The Jersey City-based multifamily landlord agreed to be acquired by an investor consortium led by Affinius Capital, alongside Vista Hill Partners, in an all-cash deal valued at $3.4 billion, including debt. The $19-per-share price represents a 23 percent premium to the company’s unaffected share price earlier this month.
The transaction, announced Monday, marks the end of Veris’ five-year pivot away from office and into a Class A multifamily platform concentrated in the Northeast. Once a hybrid office and apartment owner formerly known as Mack-Cali, the real estate investment trust spent years shedding suburban office assets, slimming its balance sheet and rebranding in an effort to win back investor confidence.
The buyer group is backing that bet.

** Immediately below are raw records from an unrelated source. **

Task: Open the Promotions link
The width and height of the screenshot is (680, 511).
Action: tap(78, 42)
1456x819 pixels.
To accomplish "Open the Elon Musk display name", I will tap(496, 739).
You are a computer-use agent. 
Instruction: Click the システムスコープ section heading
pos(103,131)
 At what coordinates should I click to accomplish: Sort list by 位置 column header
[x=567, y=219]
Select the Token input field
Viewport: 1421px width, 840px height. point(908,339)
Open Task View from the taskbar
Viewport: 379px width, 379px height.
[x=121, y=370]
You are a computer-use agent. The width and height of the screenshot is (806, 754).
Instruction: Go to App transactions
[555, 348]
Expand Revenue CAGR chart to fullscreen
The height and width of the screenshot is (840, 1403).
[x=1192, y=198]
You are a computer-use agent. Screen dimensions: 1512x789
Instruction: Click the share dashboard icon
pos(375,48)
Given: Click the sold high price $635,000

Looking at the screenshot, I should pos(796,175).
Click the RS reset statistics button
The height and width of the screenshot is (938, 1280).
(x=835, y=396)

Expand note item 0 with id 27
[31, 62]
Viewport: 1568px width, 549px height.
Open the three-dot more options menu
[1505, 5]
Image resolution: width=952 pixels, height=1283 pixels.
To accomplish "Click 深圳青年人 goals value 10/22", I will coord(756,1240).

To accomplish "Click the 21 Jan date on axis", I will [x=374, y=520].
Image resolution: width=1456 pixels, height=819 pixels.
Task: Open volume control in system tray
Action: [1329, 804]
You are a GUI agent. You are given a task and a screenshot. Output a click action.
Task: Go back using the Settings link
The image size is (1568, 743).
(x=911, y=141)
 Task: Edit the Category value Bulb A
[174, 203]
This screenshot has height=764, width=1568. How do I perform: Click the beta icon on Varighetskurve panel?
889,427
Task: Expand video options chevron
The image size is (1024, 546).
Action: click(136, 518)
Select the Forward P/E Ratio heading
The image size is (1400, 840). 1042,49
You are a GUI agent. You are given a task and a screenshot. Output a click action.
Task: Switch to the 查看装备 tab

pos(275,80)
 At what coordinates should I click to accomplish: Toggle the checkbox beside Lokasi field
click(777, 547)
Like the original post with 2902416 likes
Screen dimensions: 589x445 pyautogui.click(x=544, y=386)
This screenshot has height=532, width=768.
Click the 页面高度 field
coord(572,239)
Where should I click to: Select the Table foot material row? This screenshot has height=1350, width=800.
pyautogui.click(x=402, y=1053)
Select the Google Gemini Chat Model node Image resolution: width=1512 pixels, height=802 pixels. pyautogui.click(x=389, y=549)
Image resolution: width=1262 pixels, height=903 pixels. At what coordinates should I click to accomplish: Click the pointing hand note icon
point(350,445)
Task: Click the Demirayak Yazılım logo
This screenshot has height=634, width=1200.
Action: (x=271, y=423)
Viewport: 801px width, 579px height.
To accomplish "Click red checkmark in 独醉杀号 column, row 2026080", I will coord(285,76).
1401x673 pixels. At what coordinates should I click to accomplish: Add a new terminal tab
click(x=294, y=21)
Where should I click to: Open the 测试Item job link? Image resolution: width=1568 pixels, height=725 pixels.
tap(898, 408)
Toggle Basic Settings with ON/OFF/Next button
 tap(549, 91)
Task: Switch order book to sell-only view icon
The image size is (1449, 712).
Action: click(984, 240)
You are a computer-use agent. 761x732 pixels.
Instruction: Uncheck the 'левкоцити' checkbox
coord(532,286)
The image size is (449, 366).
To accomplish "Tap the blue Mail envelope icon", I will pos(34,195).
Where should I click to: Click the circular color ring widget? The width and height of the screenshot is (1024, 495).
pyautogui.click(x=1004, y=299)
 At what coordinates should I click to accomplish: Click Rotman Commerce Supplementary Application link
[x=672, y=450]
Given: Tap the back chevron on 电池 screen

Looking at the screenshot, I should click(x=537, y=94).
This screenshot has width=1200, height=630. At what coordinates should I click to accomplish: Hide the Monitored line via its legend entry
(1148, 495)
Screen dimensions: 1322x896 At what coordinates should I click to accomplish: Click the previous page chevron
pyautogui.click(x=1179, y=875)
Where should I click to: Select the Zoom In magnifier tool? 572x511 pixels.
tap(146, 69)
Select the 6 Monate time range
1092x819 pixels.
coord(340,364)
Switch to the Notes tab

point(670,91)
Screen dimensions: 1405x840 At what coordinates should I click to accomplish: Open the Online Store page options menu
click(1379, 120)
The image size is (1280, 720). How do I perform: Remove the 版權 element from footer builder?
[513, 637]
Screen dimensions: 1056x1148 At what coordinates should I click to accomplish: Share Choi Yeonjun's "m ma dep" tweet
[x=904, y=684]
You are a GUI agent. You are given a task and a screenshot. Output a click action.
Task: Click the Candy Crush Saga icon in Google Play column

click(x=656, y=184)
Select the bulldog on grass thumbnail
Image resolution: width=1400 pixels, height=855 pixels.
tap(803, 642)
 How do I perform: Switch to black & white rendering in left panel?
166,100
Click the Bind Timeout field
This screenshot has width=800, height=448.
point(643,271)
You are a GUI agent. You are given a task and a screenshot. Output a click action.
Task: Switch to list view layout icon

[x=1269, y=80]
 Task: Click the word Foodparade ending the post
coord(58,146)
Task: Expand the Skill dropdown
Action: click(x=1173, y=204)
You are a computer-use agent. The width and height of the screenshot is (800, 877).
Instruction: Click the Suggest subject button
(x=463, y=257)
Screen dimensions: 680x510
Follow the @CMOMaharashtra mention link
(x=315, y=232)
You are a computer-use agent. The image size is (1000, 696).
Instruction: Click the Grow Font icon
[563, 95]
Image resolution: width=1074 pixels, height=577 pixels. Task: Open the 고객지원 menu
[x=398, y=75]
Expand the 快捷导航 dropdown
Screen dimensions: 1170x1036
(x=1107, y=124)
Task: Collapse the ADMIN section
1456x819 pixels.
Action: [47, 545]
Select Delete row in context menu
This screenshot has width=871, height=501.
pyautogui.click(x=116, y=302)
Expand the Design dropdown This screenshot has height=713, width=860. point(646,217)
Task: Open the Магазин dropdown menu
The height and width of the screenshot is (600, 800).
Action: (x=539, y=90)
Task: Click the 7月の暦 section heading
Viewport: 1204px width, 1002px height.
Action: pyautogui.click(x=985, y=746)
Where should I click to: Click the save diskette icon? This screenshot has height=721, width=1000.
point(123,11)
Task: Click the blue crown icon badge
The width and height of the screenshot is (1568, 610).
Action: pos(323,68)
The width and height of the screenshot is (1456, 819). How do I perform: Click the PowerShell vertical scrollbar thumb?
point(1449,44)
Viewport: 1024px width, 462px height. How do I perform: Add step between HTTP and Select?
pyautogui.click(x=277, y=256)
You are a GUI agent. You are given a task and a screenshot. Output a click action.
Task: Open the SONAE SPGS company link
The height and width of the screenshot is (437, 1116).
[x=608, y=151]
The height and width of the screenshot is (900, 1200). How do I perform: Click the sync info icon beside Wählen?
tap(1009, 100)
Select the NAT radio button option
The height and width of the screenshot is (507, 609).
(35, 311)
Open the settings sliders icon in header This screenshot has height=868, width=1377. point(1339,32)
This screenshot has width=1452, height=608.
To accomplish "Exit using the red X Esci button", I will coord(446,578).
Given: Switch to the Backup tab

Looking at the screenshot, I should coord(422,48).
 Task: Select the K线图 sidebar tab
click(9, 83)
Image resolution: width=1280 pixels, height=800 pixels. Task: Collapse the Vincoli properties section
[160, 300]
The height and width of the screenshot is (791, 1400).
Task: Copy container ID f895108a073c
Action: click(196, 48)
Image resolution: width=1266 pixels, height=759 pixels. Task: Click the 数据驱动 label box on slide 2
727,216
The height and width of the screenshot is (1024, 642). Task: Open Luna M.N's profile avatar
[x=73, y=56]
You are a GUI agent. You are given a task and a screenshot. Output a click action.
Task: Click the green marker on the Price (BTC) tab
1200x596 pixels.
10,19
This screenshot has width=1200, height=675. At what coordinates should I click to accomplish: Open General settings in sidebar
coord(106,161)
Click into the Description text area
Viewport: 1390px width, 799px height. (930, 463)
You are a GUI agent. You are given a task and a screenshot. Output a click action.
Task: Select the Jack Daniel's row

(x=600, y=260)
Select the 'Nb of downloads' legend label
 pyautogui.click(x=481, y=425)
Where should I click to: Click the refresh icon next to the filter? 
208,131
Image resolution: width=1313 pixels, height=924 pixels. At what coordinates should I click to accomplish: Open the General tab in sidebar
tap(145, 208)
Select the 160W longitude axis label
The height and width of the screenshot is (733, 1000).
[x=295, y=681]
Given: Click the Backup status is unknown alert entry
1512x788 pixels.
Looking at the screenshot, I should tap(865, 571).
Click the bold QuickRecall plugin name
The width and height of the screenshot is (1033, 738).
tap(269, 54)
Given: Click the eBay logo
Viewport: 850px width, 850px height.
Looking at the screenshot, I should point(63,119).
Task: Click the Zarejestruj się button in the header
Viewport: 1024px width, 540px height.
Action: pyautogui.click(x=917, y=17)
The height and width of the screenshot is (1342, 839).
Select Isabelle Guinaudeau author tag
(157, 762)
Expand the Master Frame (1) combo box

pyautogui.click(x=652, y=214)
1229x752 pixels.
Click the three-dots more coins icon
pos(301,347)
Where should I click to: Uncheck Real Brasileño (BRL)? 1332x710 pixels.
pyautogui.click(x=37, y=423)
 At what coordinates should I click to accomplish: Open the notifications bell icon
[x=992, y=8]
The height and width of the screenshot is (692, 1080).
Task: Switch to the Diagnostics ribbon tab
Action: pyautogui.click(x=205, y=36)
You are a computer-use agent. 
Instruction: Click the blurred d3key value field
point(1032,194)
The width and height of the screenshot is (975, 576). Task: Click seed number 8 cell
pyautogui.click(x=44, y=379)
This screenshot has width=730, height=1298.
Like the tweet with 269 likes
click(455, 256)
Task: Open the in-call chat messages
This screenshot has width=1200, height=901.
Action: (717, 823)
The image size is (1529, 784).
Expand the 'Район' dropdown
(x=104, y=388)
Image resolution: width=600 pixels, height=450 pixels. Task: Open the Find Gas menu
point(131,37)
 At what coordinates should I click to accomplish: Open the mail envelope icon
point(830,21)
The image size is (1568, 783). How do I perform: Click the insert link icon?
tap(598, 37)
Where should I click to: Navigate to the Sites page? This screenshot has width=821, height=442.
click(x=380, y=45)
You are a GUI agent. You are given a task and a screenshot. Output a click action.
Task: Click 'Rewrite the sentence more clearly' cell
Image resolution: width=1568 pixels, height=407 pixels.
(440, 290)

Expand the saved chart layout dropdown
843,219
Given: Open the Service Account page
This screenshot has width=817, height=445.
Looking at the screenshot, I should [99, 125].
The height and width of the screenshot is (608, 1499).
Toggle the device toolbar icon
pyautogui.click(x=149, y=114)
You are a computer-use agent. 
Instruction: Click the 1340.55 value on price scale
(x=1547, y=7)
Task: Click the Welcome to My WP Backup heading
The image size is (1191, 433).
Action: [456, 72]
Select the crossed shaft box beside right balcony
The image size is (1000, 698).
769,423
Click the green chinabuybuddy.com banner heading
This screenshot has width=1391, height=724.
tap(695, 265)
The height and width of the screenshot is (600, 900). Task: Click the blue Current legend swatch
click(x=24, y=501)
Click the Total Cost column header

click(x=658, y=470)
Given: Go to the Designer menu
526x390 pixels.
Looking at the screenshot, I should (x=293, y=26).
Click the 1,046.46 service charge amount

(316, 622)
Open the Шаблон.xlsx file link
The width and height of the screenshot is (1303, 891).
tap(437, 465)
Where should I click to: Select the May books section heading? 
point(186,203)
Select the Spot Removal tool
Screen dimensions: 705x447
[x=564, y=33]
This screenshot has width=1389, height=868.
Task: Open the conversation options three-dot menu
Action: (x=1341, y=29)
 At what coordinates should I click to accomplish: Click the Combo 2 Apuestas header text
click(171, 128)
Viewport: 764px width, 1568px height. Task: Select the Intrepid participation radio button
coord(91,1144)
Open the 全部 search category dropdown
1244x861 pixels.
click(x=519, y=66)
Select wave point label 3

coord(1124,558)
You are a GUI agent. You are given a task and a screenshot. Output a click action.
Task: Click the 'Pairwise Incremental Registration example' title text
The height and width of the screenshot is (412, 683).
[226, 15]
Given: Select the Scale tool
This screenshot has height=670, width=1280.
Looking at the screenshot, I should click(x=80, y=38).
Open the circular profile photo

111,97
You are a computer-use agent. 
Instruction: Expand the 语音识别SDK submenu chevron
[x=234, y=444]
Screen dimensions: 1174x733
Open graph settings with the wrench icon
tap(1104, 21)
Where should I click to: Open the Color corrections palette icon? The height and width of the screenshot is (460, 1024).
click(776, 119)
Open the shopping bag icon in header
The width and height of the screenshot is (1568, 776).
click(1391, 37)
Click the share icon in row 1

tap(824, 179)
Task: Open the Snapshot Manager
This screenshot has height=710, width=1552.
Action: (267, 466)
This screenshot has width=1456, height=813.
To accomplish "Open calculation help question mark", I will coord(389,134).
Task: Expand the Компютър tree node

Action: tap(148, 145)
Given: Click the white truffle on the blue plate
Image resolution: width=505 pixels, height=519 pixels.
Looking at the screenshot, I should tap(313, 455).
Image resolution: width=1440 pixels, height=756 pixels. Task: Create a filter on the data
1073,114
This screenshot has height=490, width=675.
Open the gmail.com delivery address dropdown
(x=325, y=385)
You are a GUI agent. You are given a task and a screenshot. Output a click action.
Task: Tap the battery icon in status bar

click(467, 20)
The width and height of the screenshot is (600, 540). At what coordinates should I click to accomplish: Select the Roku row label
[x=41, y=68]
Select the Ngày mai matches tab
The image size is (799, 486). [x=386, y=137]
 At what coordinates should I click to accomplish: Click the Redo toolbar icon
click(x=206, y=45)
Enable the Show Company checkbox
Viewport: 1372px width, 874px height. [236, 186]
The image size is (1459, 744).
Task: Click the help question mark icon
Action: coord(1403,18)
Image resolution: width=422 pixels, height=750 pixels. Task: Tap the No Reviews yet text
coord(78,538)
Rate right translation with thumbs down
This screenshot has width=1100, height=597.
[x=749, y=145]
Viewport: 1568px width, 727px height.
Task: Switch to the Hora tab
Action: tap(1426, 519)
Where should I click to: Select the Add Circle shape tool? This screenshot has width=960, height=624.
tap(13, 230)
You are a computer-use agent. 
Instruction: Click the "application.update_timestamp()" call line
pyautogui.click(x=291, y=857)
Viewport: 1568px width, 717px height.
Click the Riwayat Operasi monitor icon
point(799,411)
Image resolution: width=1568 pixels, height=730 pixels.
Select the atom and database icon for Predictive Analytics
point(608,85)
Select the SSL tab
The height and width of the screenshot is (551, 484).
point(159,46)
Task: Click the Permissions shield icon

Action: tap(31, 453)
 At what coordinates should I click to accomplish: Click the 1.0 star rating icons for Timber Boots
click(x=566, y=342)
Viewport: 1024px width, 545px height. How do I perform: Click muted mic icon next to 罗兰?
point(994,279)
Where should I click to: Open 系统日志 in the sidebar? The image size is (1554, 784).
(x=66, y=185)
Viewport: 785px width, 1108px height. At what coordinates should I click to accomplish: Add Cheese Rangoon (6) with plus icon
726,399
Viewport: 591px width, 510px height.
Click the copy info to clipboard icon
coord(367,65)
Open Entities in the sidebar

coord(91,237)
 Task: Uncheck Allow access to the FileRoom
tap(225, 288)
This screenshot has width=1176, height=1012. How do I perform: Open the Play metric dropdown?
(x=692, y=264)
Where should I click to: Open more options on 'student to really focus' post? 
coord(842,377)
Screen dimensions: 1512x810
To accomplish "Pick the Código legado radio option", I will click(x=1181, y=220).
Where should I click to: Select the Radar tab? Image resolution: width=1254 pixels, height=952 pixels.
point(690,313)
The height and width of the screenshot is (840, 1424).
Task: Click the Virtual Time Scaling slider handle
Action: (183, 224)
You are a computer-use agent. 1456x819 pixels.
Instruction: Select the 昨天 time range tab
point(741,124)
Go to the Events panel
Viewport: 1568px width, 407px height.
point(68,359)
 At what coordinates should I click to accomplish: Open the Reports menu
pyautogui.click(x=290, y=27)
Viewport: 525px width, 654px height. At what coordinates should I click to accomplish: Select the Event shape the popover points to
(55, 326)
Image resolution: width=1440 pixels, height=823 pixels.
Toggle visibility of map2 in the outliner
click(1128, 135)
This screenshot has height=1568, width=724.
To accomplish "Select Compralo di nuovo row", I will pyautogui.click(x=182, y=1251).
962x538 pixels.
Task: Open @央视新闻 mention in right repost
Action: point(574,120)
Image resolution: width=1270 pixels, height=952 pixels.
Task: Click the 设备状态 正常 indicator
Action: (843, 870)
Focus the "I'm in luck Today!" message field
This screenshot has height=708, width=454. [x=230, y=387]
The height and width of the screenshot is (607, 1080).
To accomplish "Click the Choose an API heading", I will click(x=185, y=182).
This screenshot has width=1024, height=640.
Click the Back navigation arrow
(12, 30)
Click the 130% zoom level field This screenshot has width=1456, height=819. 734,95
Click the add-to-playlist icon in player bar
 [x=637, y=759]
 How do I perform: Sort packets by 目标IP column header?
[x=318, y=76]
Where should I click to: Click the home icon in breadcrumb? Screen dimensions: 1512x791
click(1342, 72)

Affinius, which has roughly $61 billion in assets under management, has been an active multifamily investor across the country. Vista Hill is led by Bradford Klatt, co-founder of Roseland Property Company, and Jonathan Kushner of Kushner Real Estate Group. The partners are expected to finance the deal with a mix of equity and debt, including a $2.08 billion senior secured bridge loan.
Veris’ board unanimously approved the sale following what the company described as a comprehensive strategic review process that included outreach to financial sponsors, sovereign wealth funds and pension investors. Bow Street, which owns about 5.6 percent of the company’s shares, agreed to vote in favor of the merger.
The deal is expected to close in the second quarter, subject to shareholder approval and customary conditions. After that, Veris’ shares will be delisted from the New York Stock Exchange.
The company reported fourth-quarter earnings Monday but scrapped its scheduled earnings call and declined to issue 2026 guidance, citing the pending transaction. It plans to pay its regular first-quarter dividend, then suspend payouts.
The deal was announced only weeks after activist investor pressure mounted against Veris’ state of affairs.
Erez Asset Management, which owns a 5 percent stake in the company, was pushing for Veris to put itself up for sale or undergo a review of strategic alternatives. Erez estimated “shareholders could realize approximately $22-$25 per share in a sale, after transaction expenses,” a mark this deal appears to fall short of.
Three years ago, Veris announced plans for a future review, coming on the heels of the company’s rebranding and a failed unsolicited takeover bid from Kushner Companies.
The acquisition attempt quickly turned ugly; at one point, Kushner accused Veris of misleading the public. Kushner ultimately dropped the takeover bid.